Néanmoins, et sans préjudice de l'alinéa 2 de l'article 802, demeurent recevables, dans les limites des chefs du jugement critiqués, les prétentions destinées à répliquer aux conclusions et pièces adverses ou à faire juger les questions nées, postérieurement aux premières conclusions, de l'intervention d'un tiers ou de la survenance ou de la révélation d'un fait.
Or, la cour ne peut que constater que la demande de condamnation à hauteur de 50 000 euros à titre de dommages- intérêts en raison de la mauvaise foi et manquement à l'obligation de loyauté a été formée pour la première fois dans les conclusions n°2 de société G.R.I.E notifiées le 29 août 2023, les premières ayant été notifiées le 23 janvier 2023.
Il ne s'agit pas d'une prétention répliquant aux conclusions ou pièces adverses ni d'une question née postérieurement aux premières conclusions.
Il en résulte que cette demande est déclarée irrecevable.
II/ Sur le fond
Aux termes des articles 1103 et 1104 du code civil, les contrats légalement formés tiennent lieu de loi à ceux qui les ont faits. Les contrats doivent être négociés, formés et exécutés de bonne foi.

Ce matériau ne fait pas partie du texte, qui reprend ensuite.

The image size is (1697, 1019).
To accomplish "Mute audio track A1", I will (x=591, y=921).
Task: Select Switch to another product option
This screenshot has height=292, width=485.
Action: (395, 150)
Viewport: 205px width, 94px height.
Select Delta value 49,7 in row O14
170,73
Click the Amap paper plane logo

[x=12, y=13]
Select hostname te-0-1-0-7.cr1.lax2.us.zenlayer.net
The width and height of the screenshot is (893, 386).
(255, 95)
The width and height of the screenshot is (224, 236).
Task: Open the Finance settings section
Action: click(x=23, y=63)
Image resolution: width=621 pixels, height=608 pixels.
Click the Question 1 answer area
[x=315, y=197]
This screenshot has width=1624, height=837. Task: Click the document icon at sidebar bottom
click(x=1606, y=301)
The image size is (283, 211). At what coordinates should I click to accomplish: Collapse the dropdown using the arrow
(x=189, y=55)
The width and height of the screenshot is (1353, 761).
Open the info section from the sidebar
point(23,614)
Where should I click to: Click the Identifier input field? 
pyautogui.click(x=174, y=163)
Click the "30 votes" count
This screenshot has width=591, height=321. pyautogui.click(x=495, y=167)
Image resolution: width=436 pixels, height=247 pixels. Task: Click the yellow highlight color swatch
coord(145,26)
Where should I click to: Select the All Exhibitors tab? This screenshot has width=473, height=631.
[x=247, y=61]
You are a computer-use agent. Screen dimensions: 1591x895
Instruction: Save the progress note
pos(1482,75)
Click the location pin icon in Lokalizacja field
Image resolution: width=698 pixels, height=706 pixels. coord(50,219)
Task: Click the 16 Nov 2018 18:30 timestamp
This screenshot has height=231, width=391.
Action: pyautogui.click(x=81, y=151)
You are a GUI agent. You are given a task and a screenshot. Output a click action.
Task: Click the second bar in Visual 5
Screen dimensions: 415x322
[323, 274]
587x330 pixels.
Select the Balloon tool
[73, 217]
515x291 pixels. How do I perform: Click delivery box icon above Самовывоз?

Selon l'article 1217 du code civil, la partie envers laquelle l'engagement n'a pas été exécuté, ou l'a été imparfaitement, peut :
- refuser d'exécuter ou suspendre l'exécution de sa propre obligation ;
- poursuivre l'exécution forcée en nature de l'obligation ;
- obtenir une réduction du prix ;
- provoquer la résolution du contrat ;
- demander réparation des conséquences de l'inexécution.
Les sanctions qui ne sont pas incompatibles peuvent être cumulées ; des dommages et intérêts peuvent toujours s'y ajouter.
L'article 1224 du code civil prévoit que la résolution résulte soit de l'application d'une clause résolutoire soit, en cas d'inexécution suffisamment grave, d'une notification du créancier au débiteur ou d'une décision de justice.
Chacune des parties soutient que la résiliation du contrat est imputable à l'autre.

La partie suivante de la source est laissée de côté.